De VN en drugs

Wie had dat verwacht? In Genève heeft de Hoge Commissaris voor de mensenrechten van de Verenigde Naties zopas een hele reeks aanbevelingen gedaan ter verdediging van mensenrechten in het internationale systeem van drugscontrole en -bestrijding. Daarmee gaat hij regelrecht in tegen het jarenlange beleid van UNODC, het United Nations Office on Drugs and Crime, dat ook in Genève zijn hoofdkwartier heeft.

De Hoge Commissaris is de Jordaanse prins Zeid Ra’ad Zeid Al-Hussein, en de omslag zou niet alleen te maken hebben met Al-Husseins engagement voor de mensenrechten, maar ook met de groeiende druk van Latins-Amerikaanse staten. Die ondergaan immers op grote schaal de verwoestende effecten van het prohibitionistische beleid.
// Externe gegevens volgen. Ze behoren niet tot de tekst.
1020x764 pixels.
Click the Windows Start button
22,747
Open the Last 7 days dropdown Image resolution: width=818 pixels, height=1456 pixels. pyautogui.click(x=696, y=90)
De zestien pagina’s van de nota van Al-Hussein maken alvast qua terminologie het verschil. Sinds decennia kon in teksten van de Verenigde Naties uitsluitend sprake zijn van ‘drug abuse’. Nu blijkt dat drugs ook gewoon kunnen gebruikt worden. Verder bepleit Al-Hussein onder meer: de volledige depenalisering van de persoonlijke consumptie van psychotrope middelen, zonder onderscheid te maken tussen lichte of ‘hard drugs’; alternatieven voor vrijheidsberoving in het geval van verdachten met verslavingsproblemen; een verbod op gedwongen onthouding met het oog op bekentenissen of informatie; volledige, en niet uitsluitend dreigende, informatie aan jongeren inzake drugsgebruik; het aanvaarden van het traditioneel of gewijd gebruik van bepaalde illegale stoffen; een duidelijk verbod op de doodstraf in het geval van misdrijven die te maken hebben met de consumptie van of handel in verboden middelen; en hoe dan ook het bevorderen van harm reduction als algemeen beleid.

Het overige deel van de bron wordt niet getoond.